5 wire... uni-polar with common center connection.
if you ohm out the lead and find one lead is common to all, then you connect that to your mains 5volt, and then bring each lead to ground to pulse. do NOT feed the motor from the Arduino. it will burn it up.
the motor should have some numbers. might be 200 steps per rotation. you cannot power this easily for things like microsteping nor can you use a simple h-bridge.
if you have not bought the motors, I would highly recommend you get 4 wire motors.
if you want to use this now, 4 transistors, (or FET's )
4 resistors between the pins and the base of the transistors.
connect the common to 5 volts
and connect each of the remaining 4 wires to the collector of the transistors.
then control the transistors one at a time.
if the motor does not spin swap any two of the pins, if not, then swap a different two pins.
since you are controlling the base of the transistor, you bring it high and it will activate that coil.
bring one pin high,
delay(5)
bring that pin low
delay(5)
second pin high
delay(5)
second pin low
delay(5)
(repeat for the other two pins)
repeat for all 4 pins. this simple test should get your motor spinning. and probably jumping around a bit.
delay is not the best, but for testing it is fine.
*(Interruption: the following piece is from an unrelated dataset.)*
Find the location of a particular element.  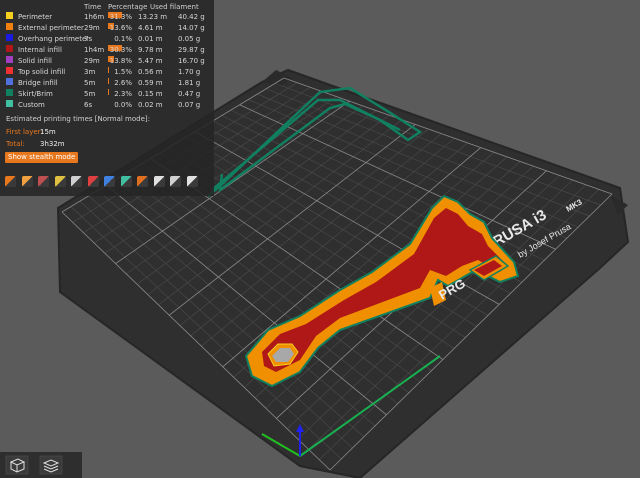

feature-row: Top solid infill 3m 1.5% 0.56 m 1.70 g is located at coordinates (107, 72).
if the motor does not spin, just shakes, then swap 2 pins. if the does not work, swap the next two pins. you are trying to get the coils to alternate.
this crude operation will have most steppers rotating and shaking quite a bit.
a 4 wire, bi-polar stepper can be run in half step mode and will run more smoothly.
using as microstepper driver and the motor will purr smoothly when spinning.